The most common are corporations, limited liability companies (LLCs), and “S” corporations. Each of these structures has its own advantages and disadvantages, so it’s important to do your research and consult with a lawyer before making a decision. A corporation is a legal entity with the characteristics of limited liability, centralization of administration, perpetual duration, and ease of transfer of ownership interests. The owners of a corporation are called “shareholders” and the people who manage the business and affairs of a corporation are called “directors.” State corporate law does provide for shareholders to enter into shareholder agreements to eliminate directors and provide for shareholder management.

Choosing the best management structure for your corporation is a decision you make with the advice of a lawyer. An “S” corporation is not a matter of state corporate law, but rather a federal tax election. A for-profit corporation chooses to be taxed as an “S” corporation when filing an election with the Internal Revenue Service. Contact the IRS or a competent tax advisor regarding the decision to pay taxes as an “S” corporation and the requirements for filing the election. A limited liability company (LLC) is not a partnership or a corporation, but is a different type of entity that has the powers of both a corporation and a partnership. Depending on how the LLC is structured, it can be compared to a general partnership with limited liability, or to a limited partnership in which all owners are free to participate in management and all have limited liability, or to an “S” corporation without the tax and ownership restrictions imposed by the Internal Revenue Code.

Unlike corporations, where the key element is the individual, the essence of the limited liability company is the entity, which requires more formal requirements for its creation. LLC owners are referred to as “members” and can be an individual, a partnership, a corporation, a trust, or any other legal or business entity. In general, members' liability is limited to their investment and they can enjoy the transferred tax treatment provided to partners in a partnership. As a result of federal tax classification rules, an LLC can achieve structural flexibility and favorable tax treatment. Once you have done all your due diligence in forming your name and entity, you are ready to file your application with the state. Texas Secretary of State offers an online portal for 24-hour service through SOS Direct.

You can also go to their Austin office in person. Either way, you must complete all required information including entity type, full name of legal entity, relevant address and owner information. Creating a Texas LLC is by far the easiest way to start a business and you can do that quite quickly once you have your identification and documents together. Most of the business structures discussed above fall into this category; non-responsible employers include those who hire only independent contractors rather than full-time employees, and those whose employees receive payment through a professional organization of employers. Similarly, companies do not have the liability protection found with a formal business structure. If your company's business is conducted under a false name (a name other than your last name), then you must present a false name certificate (commonly referred to as DBA) to the clerk's office in the county where your business premises are maintained.
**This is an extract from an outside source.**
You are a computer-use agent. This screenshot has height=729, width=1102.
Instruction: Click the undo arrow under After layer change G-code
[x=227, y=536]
It's important to keep your personal and business accounts separate so that your personal assets (your house, car, etc.) are not at risk if your company is sued.
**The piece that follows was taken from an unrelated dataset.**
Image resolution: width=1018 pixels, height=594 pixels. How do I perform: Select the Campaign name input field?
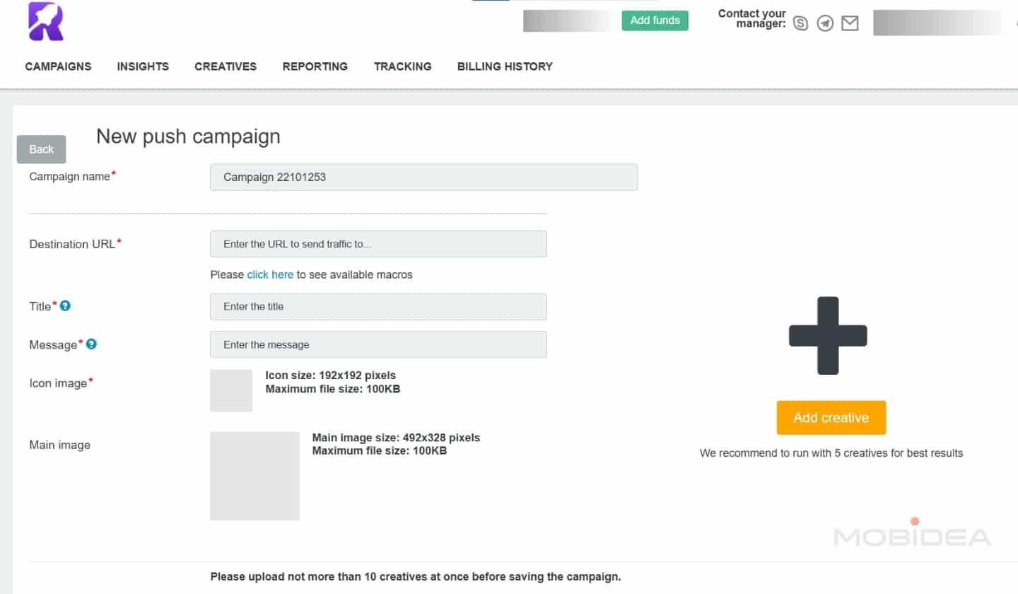pyautogui.click(x=423, y=177)
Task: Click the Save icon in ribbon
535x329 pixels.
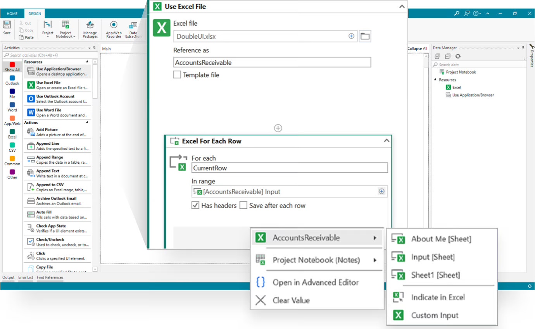Action: [7, 27]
There are plenty of free commercial banking accounts available if you don't want to be charged high fees. An accounting system helps you track your business performance and simplifies annual tax returns. A lack of working capital is often cited as one of the biggest problems small business owners face when starting out so it's important to organize and document business processes right from the start. At least you'll want to search Texas' business entity website to make sure no other businesses in your jurisdiction are operating under your proposed business name. You must also choose what type of legal for-profit business entity you want your company to be; this depends on several factors.